I used to be a varsity swimmer, and I was damn good, but I was forced into it by my parents and completely lost my love for it and therein my drive. But in high school I was swimming against such talented swimmers like Olympic Swimmer Missy Franklin. I’ve met her, and the main difference between her and me was that I was strong but had no passion, but she was strong BECAUSE she had passion. 

And I could have been good, really good, maybe even Olympic good. I even have the predisposition for it, been swimming since I was 2 years old, have a mom who was almost an olympic swimmer. Missy didn’t have either of those things, she just wanted it, loved it, had been doing it for a long time, and decided she was going to kick ass at it.

Right, that’s great and all, but I completely missed my opportunity to be an olympic swimmer, yeah? and can never achieve those dreams I had as a kid? No, not even though. There was this whole thought that female athletes peak when they’re 17 years old and lose their skills quickly after that, and male athletes peak around 19. But then Olympic Swimmer Dara Torres shows up. She was an olympic swimmer when she was 17, 21 and 25. Pretty normal age for retirement. She had a few kids. She kicked butt at being a mom. 

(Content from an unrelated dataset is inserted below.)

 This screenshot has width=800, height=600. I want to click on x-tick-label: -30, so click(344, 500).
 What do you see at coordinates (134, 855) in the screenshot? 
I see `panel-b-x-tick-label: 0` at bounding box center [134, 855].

And then at 33 years old she decides she’s bored or something gets back in shape and kicks so much ass at the trials that she lands herself on the Olympic Team ONCE AGAIN. And then 8 years later, she decides, heck I’m 41 now, no one has ever made the olympic swim team as old as I am, I want to get in shape yet again and teach these children how sports work.

And she still has the record for oldest US Olympic Swimmer, not even any men have beat out that record.

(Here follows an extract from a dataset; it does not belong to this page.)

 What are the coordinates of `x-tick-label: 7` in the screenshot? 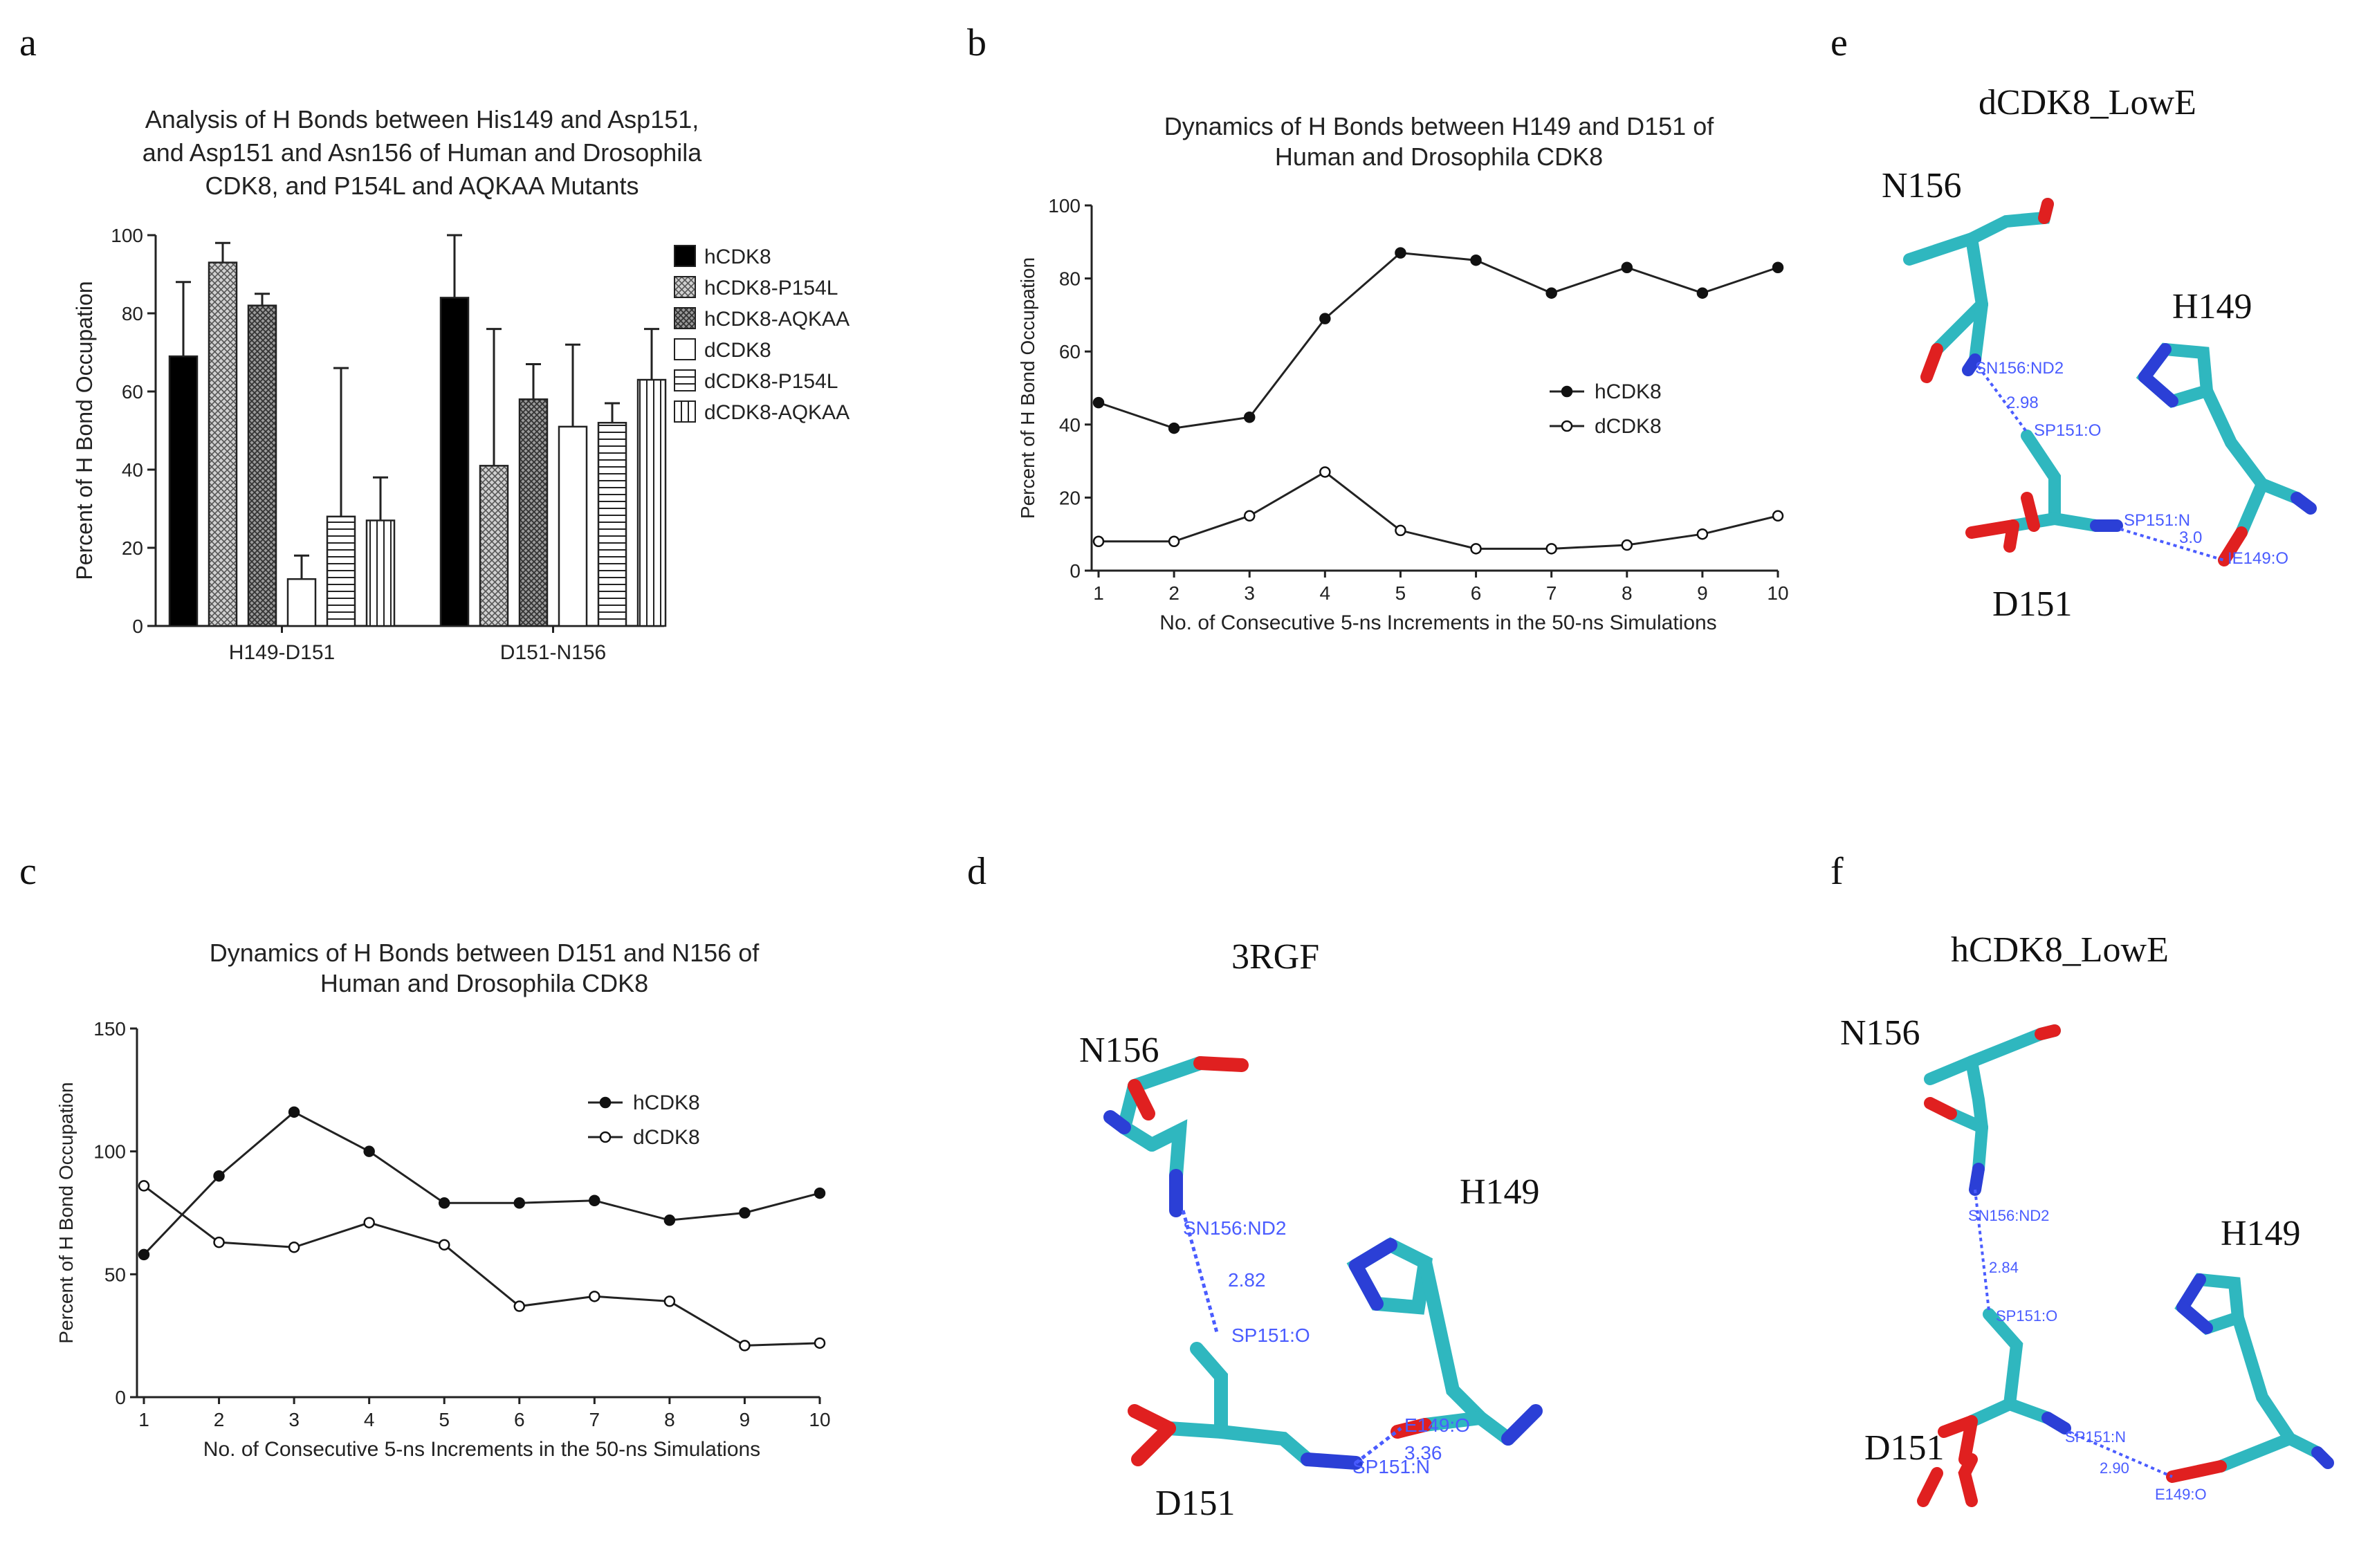 It's located at (1552, 593).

So basically what I’m saying is you could be an olympic swimmer, you really could be. And there are obviously a lot of things stopping you and trying to get in your way: your brain, society, too much chocolate cake for example. But if you really dedicate yourself to it and love it with all of your heart you could, you really could.

And lets say olympic swimming isn’t your jam? That’s cool too. There isn’t a single skill in this world that you can’t learn if you absolutely love it and want to. Any skill you want is going to take time. There are countless famous people who started learning a skill after 20, 30, 40, or even 50. Not a single person has even been president under age 35 (most likely because you’re not allowed to be, but there’s a reason for that). Whatever you want to do you’re probably going to be bad at first, and I’m talking really shitty.

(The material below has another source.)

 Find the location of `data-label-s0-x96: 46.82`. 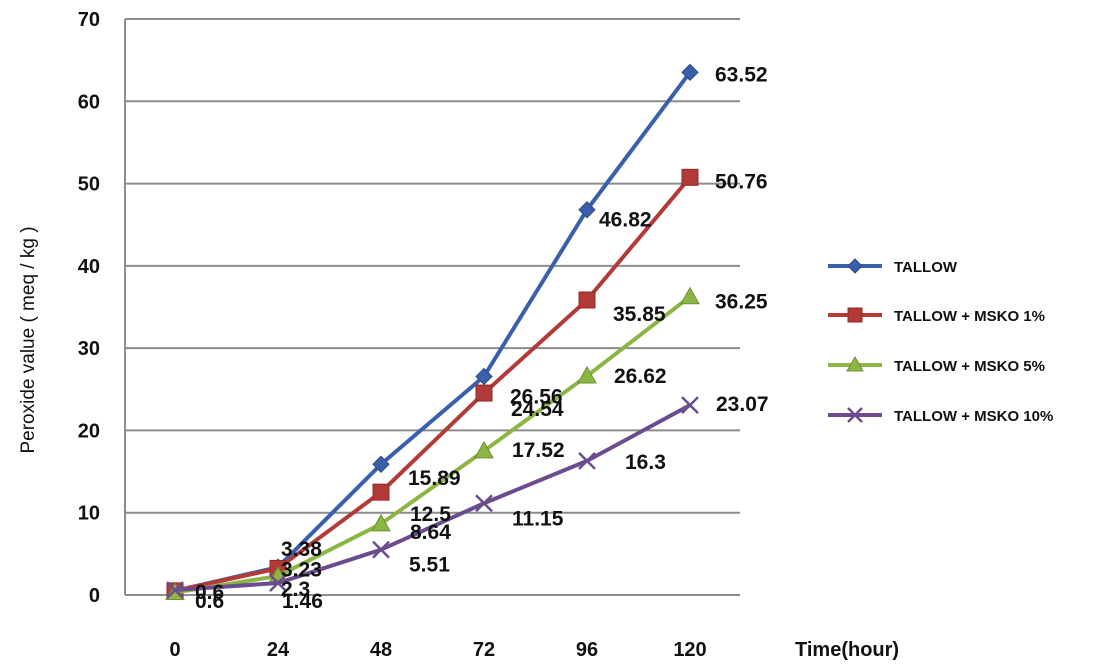

data-label-s0-x96: 46.82 is located at coordinates (626, 220).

Van Gogh got started in his 20′s and was thought to have no artistic talent at first and was forced to sit in the back of classrooms where the worst artists in the class sat. So yeah you’ll probably be bad, like really bad and everyone including you will think you’re bad. If you stick with it though, if you’re willing to work for years and years, if you keep loving it after all the pain it’s given you, 

then you might just paint Starry Night.

image

#looks like there’s still time for me to learn how to draw

… YES. As someone who started drawing at 35 and who always was like: ‘eh, I can’t draw a stick figure to save my life, but I would love to be able to’ this is near and dear to my heart. If you want to draw, start drawing. Keep drawing. Be shit at drawing at first. Keep it up, doodle things on scraps but also draw stuff you don’t think you can draw. Challenge yourself, you will be surprised what you can do. It will be frustrating at times, but it will also be awesome. It is SO much a matter of practice and dedication, not talent.

This applies for writing, too.  

Don’t ever think for a second that it doesn’t!  Want to start writing?  Then write!  You will get better the more you write, the more often, and you will improve, all of the time, as long as you dedicate yourself.  

And don’t forget music.

My dad is in his late 50′s, decided he wanted to learn guitar, and is going for it.  He’s learning finger picking style.  He sounds good, even though he has no natural musical talent and no training.  (He says he doesn’t sound good, but we’re working on that little self-esteem issue.)

Meanwhile, me?  I have a lifetime of musical training, excellent ear, and I’m just learning basic chords on guitar.  Been self-teaching longer than he has, and technically speaking dad’s waaaay better.